Extracted information -
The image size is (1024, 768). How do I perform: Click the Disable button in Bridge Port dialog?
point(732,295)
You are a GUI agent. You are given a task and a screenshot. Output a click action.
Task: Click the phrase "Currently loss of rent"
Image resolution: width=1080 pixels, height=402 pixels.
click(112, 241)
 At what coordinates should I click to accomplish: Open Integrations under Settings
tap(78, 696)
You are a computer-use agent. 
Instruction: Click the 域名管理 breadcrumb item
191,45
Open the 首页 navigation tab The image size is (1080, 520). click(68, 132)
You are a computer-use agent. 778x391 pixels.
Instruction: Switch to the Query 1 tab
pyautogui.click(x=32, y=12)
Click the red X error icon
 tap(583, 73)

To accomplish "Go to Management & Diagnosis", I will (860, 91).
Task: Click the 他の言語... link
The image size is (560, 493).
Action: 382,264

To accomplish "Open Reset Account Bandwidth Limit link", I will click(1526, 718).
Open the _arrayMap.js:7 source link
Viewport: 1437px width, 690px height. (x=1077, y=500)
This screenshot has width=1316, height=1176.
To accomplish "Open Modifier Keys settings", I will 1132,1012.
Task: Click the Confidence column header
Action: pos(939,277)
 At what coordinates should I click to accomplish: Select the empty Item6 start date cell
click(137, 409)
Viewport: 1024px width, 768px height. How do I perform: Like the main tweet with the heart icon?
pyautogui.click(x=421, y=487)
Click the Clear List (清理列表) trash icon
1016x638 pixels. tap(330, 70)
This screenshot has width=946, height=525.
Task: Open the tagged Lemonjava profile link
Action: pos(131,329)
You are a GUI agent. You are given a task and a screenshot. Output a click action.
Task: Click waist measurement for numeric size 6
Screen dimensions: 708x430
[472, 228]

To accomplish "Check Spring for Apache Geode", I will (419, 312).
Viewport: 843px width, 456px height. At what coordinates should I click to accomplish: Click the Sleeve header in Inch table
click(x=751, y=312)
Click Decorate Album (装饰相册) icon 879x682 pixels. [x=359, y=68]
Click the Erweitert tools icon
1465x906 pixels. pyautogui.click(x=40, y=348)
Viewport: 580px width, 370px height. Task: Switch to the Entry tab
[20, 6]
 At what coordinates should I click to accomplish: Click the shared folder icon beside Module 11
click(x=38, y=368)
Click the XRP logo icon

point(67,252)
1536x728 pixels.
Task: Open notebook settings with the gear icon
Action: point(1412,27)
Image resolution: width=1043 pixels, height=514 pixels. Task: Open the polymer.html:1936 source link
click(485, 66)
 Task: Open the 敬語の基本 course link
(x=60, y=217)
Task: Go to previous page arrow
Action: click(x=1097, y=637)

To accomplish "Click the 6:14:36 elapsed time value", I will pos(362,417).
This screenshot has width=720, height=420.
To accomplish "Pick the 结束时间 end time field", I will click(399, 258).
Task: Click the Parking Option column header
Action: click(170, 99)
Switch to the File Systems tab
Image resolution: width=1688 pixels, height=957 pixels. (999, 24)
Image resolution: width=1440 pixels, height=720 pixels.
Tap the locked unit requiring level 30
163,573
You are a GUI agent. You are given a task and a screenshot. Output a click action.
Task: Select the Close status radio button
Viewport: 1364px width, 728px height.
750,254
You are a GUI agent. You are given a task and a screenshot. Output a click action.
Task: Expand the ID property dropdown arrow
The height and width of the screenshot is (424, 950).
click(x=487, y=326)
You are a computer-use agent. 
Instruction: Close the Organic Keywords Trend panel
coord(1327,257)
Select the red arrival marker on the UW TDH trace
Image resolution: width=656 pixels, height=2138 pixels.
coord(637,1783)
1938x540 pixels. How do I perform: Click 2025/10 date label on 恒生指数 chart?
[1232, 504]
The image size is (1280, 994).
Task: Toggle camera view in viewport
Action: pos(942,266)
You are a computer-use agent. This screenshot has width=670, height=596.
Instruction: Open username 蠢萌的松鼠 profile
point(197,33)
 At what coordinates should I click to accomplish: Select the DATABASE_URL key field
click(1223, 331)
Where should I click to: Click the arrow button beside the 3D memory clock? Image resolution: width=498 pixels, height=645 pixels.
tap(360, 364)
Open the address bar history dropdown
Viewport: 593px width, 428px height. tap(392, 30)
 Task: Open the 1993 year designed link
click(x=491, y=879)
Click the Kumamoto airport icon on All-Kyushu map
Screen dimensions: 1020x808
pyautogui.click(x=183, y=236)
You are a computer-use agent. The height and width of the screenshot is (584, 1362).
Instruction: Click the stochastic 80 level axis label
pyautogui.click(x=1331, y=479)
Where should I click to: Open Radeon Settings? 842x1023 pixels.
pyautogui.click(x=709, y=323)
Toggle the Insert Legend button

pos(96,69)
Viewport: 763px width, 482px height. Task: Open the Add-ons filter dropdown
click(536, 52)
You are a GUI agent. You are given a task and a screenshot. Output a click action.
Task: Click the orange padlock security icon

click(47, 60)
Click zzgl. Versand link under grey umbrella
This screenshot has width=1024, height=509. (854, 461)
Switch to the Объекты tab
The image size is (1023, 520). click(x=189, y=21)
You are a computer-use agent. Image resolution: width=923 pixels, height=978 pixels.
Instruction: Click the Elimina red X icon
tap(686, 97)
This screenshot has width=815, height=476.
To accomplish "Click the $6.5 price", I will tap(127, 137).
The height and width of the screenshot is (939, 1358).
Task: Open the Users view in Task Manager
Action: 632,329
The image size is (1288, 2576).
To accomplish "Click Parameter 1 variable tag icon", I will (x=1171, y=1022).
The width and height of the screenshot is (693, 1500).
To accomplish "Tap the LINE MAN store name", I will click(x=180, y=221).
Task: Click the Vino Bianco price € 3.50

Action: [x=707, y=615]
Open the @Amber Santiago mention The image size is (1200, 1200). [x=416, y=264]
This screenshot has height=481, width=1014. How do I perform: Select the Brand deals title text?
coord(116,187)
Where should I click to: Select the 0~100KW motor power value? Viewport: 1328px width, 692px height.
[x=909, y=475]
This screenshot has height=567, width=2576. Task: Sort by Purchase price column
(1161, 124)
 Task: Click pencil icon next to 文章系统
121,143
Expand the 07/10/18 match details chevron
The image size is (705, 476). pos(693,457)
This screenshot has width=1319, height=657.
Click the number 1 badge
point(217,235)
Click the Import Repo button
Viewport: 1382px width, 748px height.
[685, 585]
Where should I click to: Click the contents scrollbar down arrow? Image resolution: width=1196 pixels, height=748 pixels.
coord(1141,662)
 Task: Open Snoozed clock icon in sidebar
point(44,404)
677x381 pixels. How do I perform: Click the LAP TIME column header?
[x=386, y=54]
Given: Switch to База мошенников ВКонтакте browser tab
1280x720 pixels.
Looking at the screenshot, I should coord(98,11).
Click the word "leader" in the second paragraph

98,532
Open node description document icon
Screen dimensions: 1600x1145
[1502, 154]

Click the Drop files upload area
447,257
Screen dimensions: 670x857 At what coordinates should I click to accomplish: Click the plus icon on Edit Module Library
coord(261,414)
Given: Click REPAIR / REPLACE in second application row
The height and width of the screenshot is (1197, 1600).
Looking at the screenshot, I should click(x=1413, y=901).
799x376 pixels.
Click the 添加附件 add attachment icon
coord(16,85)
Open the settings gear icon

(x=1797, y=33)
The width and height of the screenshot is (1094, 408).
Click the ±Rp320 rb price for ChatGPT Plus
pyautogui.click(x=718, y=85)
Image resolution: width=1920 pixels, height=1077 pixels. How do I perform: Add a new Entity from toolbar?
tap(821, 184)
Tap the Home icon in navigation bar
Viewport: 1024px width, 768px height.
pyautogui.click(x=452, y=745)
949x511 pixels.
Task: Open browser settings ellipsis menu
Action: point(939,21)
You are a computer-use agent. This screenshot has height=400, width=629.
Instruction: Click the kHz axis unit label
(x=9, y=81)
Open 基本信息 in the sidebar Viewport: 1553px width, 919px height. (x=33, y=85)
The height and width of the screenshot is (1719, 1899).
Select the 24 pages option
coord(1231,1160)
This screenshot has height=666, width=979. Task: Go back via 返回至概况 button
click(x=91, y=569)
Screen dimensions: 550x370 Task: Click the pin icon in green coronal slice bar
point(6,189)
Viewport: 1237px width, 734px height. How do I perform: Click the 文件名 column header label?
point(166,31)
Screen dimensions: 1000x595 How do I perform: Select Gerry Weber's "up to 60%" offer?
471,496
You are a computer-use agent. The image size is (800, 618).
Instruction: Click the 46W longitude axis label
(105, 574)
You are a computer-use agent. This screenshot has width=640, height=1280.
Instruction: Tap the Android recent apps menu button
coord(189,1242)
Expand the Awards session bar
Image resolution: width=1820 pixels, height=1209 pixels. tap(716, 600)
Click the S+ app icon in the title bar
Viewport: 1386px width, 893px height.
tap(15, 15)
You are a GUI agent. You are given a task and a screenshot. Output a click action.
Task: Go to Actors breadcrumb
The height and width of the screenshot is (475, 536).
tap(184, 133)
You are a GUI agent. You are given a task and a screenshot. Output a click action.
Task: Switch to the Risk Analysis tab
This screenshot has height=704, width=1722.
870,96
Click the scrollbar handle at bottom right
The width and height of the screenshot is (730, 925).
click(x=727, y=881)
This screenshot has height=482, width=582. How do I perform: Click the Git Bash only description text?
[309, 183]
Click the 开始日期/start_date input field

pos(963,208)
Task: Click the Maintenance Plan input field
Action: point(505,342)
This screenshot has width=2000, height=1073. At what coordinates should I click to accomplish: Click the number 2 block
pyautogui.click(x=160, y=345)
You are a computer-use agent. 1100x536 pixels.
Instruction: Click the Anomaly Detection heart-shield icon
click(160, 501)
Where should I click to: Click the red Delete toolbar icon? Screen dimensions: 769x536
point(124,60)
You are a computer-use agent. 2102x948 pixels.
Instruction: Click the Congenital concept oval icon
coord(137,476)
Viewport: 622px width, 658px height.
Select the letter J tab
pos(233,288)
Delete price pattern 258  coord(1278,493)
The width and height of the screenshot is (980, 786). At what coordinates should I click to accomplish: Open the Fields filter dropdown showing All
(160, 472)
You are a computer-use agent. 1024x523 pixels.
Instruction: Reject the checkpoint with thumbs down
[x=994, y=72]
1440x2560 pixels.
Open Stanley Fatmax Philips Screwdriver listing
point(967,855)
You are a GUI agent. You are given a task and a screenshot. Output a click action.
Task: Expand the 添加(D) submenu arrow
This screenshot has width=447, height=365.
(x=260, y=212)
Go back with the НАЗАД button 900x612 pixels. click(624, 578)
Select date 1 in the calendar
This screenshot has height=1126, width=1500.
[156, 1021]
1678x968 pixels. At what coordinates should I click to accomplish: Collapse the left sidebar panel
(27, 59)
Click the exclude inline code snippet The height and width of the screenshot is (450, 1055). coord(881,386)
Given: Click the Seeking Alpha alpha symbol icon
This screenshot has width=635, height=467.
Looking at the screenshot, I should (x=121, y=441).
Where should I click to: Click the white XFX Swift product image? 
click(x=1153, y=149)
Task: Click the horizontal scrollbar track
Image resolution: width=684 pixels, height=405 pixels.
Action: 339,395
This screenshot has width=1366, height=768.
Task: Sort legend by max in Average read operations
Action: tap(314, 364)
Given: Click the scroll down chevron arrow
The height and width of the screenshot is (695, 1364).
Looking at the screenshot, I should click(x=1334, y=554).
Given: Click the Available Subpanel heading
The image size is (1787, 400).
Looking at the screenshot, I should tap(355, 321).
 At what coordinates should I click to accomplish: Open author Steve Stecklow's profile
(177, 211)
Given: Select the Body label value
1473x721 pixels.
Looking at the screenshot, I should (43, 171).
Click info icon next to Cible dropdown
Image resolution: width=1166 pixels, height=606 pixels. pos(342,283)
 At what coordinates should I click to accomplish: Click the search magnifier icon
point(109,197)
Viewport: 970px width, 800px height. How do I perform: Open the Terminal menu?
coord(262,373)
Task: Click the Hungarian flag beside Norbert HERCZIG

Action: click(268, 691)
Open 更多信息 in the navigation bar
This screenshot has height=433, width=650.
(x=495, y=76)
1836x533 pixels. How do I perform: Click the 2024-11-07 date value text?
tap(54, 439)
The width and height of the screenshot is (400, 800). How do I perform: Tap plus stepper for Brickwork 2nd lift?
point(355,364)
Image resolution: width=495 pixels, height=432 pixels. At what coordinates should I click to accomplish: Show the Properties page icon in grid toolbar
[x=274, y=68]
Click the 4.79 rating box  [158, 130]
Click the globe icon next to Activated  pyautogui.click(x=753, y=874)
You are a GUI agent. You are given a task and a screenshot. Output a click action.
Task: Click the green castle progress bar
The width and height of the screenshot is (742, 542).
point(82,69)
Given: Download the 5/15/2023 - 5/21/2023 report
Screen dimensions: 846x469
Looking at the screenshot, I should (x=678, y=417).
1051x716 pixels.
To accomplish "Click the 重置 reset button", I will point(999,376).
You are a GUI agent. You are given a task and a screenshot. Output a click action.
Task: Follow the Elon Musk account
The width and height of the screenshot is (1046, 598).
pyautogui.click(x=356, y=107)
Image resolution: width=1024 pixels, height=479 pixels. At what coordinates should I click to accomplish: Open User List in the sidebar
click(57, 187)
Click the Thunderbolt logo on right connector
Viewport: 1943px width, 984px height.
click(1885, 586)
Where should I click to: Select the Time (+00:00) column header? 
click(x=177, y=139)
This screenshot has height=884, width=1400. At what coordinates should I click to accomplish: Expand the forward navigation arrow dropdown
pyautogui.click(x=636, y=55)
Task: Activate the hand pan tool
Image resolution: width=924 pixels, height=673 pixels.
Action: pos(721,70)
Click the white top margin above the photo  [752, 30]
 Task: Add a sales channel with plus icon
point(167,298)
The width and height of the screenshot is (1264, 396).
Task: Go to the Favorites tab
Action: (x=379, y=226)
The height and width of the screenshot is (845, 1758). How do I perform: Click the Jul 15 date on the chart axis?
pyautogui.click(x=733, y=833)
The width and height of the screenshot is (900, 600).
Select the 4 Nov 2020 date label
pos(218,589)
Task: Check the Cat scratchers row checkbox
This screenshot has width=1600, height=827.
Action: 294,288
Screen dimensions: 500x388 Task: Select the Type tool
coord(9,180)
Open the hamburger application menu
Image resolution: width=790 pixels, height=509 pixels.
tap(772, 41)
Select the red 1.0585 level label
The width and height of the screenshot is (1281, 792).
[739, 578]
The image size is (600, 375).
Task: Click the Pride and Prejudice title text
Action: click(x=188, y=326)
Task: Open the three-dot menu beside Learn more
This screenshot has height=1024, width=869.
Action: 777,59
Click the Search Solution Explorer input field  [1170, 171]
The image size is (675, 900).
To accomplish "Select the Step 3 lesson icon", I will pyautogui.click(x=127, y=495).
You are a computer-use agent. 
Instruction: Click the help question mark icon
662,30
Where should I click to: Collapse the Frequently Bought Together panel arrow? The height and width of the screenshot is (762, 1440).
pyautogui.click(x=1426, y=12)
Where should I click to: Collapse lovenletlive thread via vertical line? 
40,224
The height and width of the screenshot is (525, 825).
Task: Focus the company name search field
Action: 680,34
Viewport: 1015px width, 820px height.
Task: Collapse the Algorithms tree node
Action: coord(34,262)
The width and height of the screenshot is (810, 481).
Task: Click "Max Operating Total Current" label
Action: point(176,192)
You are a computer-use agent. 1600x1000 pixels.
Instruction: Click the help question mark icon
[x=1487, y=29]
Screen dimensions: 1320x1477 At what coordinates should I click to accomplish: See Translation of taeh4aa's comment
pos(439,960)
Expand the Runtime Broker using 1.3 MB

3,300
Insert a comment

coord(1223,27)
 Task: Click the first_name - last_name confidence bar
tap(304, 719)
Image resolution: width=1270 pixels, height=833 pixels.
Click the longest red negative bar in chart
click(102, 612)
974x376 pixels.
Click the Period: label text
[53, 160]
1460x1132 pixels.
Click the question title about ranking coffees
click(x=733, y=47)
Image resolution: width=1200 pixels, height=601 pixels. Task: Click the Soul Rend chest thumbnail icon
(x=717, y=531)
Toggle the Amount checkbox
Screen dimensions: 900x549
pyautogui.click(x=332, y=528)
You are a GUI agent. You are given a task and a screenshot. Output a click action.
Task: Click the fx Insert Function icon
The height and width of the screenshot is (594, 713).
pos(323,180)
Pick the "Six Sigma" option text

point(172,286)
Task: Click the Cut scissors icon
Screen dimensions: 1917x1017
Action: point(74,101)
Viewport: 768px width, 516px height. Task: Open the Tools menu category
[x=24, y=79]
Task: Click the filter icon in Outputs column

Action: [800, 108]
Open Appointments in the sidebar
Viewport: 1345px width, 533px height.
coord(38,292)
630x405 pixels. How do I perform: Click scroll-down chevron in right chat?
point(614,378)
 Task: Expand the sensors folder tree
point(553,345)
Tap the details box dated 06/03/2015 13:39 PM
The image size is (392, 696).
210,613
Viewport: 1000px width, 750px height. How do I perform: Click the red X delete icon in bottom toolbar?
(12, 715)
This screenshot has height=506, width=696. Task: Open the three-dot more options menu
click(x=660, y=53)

What to do -
Scan the records above and show every line in which the word "application" occurs.

Your response -
Given: Click REPAIR / REPLACE in second application row
Open the hamburger application menu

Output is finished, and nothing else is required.